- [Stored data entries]
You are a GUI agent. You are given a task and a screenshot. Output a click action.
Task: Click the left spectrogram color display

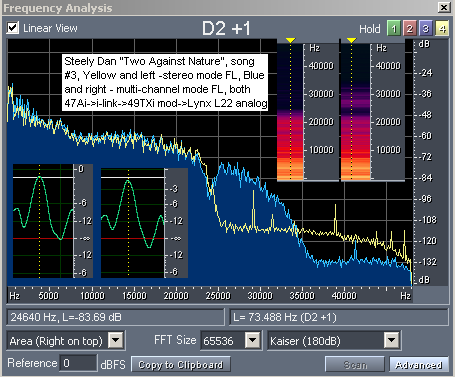[290, 112]
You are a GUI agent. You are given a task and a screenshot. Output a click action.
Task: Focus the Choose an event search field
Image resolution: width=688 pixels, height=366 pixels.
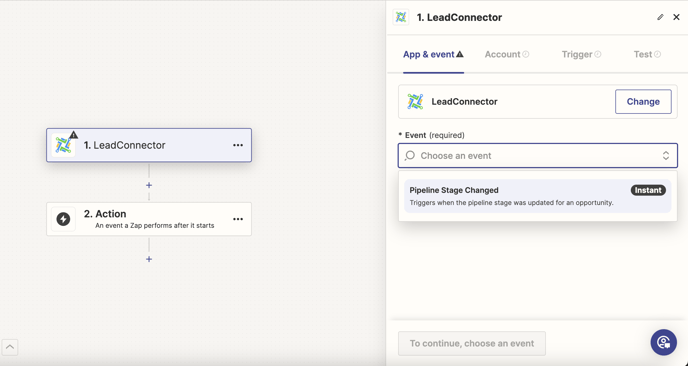coord(538,156)
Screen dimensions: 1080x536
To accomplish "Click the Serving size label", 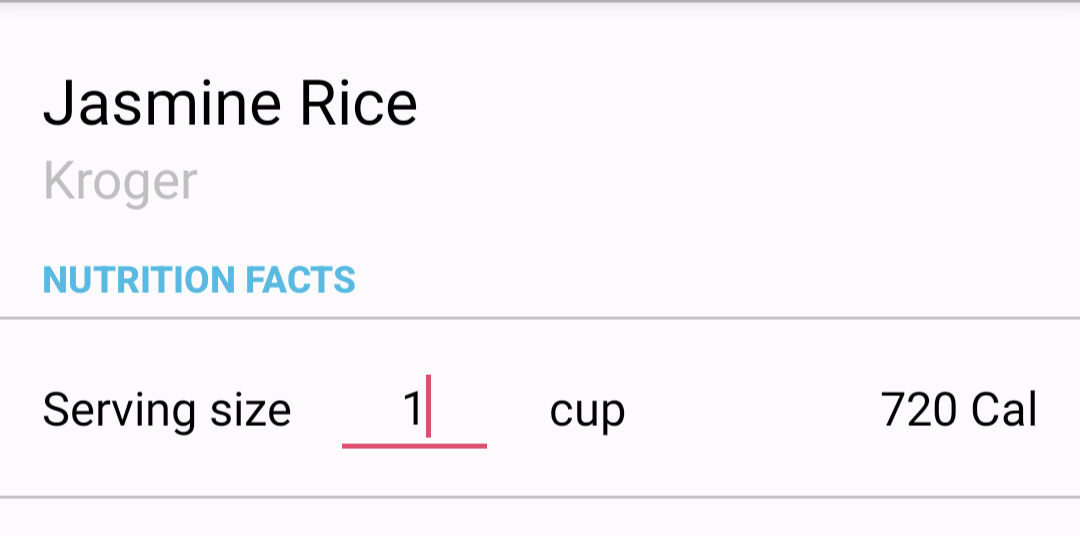I will click(167, 411).
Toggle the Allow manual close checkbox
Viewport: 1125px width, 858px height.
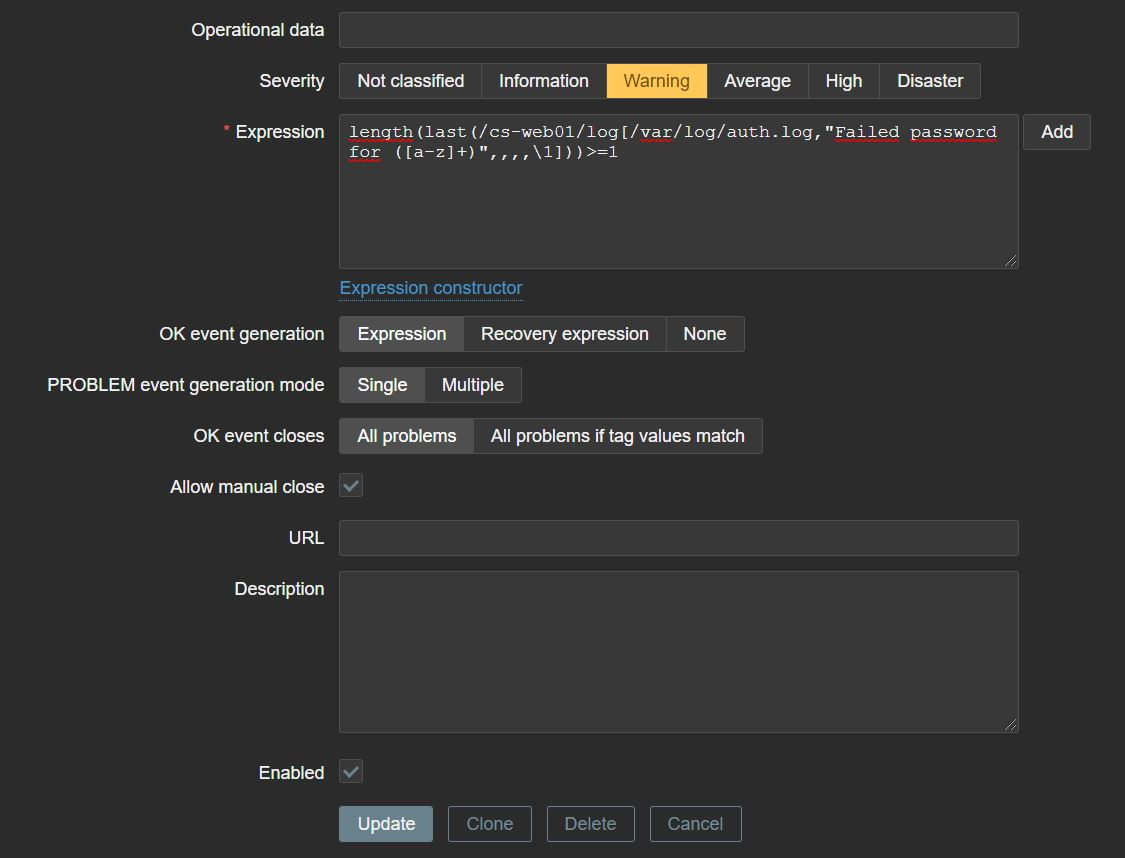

- [Work order] In the records above, find the line with "Task: Click the" and the line with "Task: Focus the Choose an event search field". Write out exactly those lines and every one between, with no pictures and no other lines.

- [Completed task]
Task: Click the left spectrogram color display

[290, 112]
You are a GUI agent. You are given a task and a screenshot. Output a click action.
Task: Focus the Choose an event search field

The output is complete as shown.